Brief – In the records below, find the line with "RSS (739, 9)" and the line with "Shanda (708, 410)"; return exactly those lines and every line between them.

Collected data:

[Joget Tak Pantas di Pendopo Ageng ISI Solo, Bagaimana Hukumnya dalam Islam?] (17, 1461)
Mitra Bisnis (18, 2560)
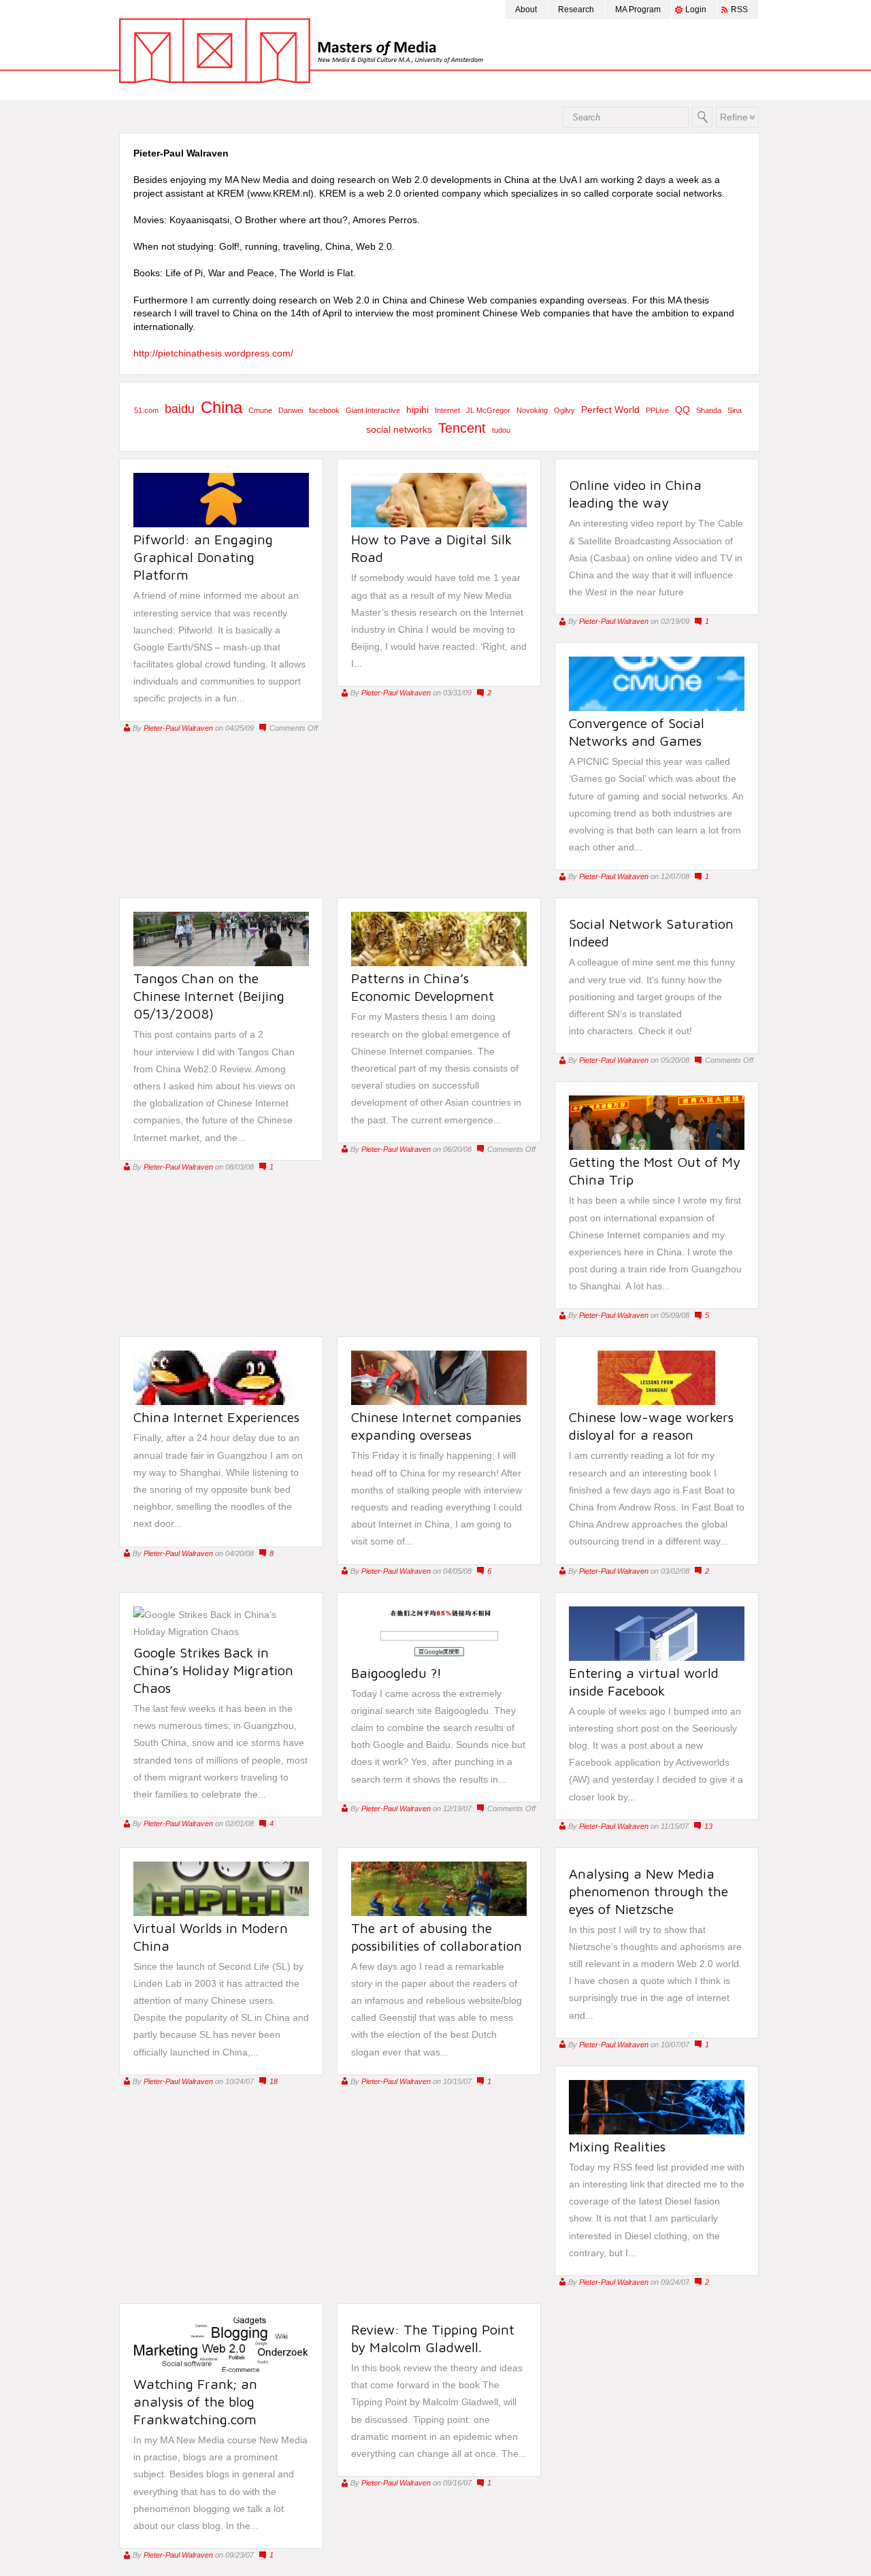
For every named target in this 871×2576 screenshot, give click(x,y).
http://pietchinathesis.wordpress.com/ (213, 353)
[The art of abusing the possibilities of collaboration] (439, 1912)
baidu (180, 409)
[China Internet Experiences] (221, 1401)
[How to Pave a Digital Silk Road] (439, 523)
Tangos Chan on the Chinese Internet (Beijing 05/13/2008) (208, 995)
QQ (682, 409)
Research (576, 9)
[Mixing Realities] (656, 2131)
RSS (739, 9)
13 (708, 1826)
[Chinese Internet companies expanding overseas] (439, 1401)
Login (695, 9)
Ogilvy (564, 410)
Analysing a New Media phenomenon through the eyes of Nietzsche (648, 1891)
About (526, 9)
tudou (501, 430)
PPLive (657, 410)
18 (273, 2081)
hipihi (417, 409)
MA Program (638, 9)
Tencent (462, 427)
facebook (324, 410)
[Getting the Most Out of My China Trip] (656, 1146)
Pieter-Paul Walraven (178, 728)
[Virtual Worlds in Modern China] (221, 1912)
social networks (399, 429)
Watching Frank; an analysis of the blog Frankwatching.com (195, 2401)
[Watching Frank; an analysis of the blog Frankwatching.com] (221, 2368)
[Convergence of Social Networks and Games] (656, 707)
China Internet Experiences (216, 1417)
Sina (734, 410)
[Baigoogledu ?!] (439, 1657)
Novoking (532, 410)
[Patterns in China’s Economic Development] (439, 962)
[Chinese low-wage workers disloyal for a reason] (656, 1401)
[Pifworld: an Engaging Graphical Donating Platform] (221, 523)
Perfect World (610, 409)
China (221, 407)
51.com (146, 410)
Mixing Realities (617, 2146)
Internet (447, 410)
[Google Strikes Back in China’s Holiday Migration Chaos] (221, 1631)
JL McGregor (488, 410)
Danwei (290, 410)
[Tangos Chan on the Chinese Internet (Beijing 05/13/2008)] (221, 962)
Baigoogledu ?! (396, 1673)
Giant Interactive (373, 410)
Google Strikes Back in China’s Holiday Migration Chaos (213, 1670)
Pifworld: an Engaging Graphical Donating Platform (203, 556)
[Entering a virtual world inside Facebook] (656, 1657)
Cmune (260, 410)
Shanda (708, 410)
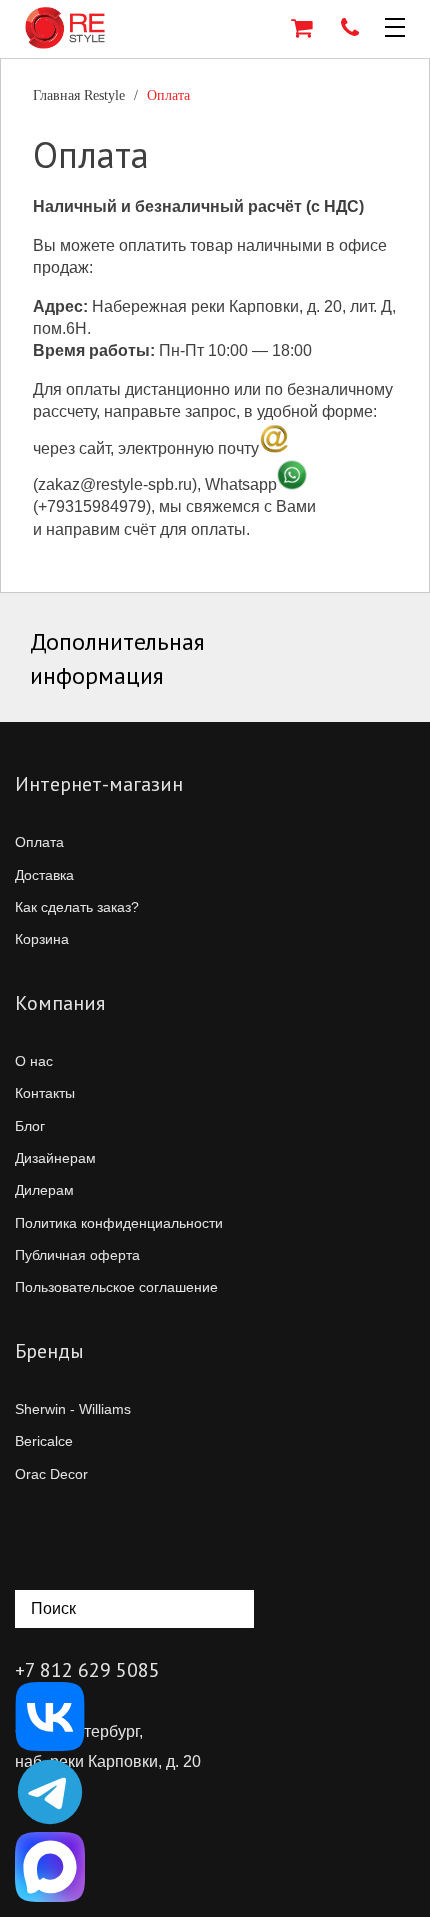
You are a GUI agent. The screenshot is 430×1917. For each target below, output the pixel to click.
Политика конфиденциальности (119, 1223)
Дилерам (44, 1190)
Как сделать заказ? (77, 907)
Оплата (39, 842)
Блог (30, 1126)
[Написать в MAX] (50, 1867)
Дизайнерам (55, 1158)
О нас (34, 1061)
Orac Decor (51, 1474)
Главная (79, 95)
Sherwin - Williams (73, 1409)
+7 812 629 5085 (87, 1670)
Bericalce (44, 1441)
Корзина (42, 939)
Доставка (44, 875)
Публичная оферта (77, 1255)
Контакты (45, 1093)
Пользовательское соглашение (116, 1287)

Result below –
RSS (739, 9)
13 (708, 1826)
[Chinese Internet companies expanding overseas] (439, 1401)
Login (695, 9)
Ogilvy (564, 410)
Analysing a New Media phenomenon through the eyes of Nietzsche (648, 1891)
About (526, 9)
tudou (501, 430)
PPLive (657, 410)
18 (273, 2081)
hipihi (417, 409)
MA Program (638, 9)
Tencent (462, 427)
facebook (324, 410)
[Getting the Most Out of My China Trip] (656, 1146)
Pieter-Paul Walraven (178, 728)
[Virtual Worlds in Modern China] (221, 1912)
social networks (399, 429)
Watching Frank; an analysis of the blog Frankwatching.com (195, 2401)
[Watching Frank; an analysis of the blog Frankwatching.com] (221, 2368)
[Convergence of Social Networks and Games] (656, 707)
China Internet Experiences (216, 1417)
Sina (734, 410)
[Baigoogledu ?!] (439, 1657)
Novoking (532, 410)
[Patterns in China’s Economic Development] (439, 962)
[Chinese low-wage workers disloyal for a reason] (656, 1401)
[Pifworld: an Engaging Graphical Donating Platform] (221, 523)
Perfect World (610, 409)
China (221, 407)
51.com (146, 410)
Mixing Realities (617, 2146)
Internet (447, 410)
[Google Strikes Back in China’s Holiday Migration Chaos] (221, 1631)
JL McGregor (488, 410)
Danwei (290, 410)
[Tangos Chan on the Chinese Internet (Beijing 05/13/2008)] (221, 962)
Baigoogledu ?! (396, 1673)
Giant Interactive (373, 410)
Google Strikes Back in China’s Holiday Migration Chaos (213, 1670)
Pifworld: an Engaging Graphical Donating Platform (203, 556)
[Entering a virtual world inside Facebook] (656, 1657)
Cmune (260, 410)
Shanda (708, 410)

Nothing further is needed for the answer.